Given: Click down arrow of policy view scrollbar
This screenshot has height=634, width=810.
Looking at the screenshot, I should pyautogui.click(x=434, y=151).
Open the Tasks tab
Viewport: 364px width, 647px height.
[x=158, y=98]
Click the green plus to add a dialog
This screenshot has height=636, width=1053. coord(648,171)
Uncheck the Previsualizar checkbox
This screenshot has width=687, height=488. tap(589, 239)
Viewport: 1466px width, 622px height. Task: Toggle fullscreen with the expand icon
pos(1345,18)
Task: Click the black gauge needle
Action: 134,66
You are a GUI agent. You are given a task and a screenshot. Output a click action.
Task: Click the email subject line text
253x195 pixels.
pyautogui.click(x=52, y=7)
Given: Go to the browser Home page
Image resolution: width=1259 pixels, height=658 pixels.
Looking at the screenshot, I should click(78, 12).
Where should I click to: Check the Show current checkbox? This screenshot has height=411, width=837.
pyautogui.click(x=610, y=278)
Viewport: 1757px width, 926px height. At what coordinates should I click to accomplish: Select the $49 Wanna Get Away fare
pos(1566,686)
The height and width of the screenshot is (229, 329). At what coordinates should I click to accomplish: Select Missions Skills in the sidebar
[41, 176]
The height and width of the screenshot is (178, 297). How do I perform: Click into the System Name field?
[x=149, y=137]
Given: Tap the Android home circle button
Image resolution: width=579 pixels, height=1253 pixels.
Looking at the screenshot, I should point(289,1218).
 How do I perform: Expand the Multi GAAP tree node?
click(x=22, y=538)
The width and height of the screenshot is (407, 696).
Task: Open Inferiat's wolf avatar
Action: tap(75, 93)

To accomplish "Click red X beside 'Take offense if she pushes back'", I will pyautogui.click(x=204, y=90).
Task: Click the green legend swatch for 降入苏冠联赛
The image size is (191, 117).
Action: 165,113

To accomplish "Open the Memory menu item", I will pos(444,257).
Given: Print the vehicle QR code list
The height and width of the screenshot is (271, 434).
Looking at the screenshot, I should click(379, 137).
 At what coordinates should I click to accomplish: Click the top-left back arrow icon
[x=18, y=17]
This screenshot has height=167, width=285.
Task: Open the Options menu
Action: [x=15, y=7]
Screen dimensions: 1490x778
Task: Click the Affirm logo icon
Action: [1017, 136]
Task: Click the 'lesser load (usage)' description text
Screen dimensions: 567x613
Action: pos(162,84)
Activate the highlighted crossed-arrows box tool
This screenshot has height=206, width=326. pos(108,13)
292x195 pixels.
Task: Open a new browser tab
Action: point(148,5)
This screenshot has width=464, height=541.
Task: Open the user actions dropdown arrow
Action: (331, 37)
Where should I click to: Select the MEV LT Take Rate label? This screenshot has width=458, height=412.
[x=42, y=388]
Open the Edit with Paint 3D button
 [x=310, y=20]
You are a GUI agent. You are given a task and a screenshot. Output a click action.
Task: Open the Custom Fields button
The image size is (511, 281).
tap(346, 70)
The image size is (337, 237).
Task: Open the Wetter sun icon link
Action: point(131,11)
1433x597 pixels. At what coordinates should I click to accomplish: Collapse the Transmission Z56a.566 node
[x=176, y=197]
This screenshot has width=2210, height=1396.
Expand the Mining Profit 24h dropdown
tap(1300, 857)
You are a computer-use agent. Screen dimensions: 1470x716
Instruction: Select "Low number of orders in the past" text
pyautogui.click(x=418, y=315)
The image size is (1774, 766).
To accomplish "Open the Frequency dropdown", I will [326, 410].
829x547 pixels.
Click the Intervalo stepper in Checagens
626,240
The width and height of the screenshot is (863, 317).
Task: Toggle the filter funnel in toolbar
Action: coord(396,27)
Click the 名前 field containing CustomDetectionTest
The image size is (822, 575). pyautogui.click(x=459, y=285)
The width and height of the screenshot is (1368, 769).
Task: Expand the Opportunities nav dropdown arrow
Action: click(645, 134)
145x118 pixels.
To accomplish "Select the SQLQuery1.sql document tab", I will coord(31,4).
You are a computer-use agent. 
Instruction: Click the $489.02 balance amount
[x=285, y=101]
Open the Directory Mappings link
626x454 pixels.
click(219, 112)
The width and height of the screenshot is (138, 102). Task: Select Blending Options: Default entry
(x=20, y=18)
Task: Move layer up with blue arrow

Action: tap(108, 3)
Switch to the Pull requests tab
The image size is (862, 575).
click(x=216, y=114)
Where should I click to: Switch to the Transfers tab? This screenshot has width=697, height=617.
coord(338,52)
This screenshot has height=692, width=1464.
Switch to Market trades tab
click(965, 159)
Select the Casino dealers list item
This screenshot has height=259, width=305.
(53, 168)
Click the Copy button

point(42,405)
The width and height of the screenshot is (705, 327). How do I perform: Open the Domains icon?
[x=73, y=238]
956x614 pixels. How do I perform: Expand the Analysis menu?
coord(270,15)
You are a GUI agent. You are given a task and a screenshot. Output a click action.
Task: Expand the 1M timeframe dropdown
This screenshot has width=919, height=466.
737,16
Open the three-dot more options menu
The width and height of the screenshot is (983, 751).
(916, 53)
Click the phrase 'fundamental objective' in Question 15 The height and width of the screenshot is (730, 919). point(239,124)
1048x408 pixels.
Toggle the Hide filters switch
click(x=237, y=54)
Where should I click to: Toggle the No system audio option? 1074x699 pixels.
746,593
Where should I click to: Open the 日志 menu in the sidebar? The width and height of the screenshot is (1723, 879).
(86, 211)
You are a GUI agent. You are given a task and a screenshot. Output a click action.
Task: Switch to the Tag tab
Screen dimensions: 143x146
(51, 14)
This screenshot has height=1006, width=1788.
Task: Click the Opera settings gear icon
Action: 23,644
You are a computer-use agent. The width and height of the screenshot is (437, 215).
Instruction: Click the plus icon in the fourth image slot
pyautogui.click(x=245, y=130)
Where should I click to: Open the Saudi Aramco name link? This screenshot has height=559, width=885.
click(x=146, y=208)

++++++++++

*YOUR TASK*: I'd like every line with the string "item" copied from the listing.

*EXPECTED OUTPUT*:
To accomplish "Open the Memory menu item", I will pos(444,257).
Select the Casino dealers list item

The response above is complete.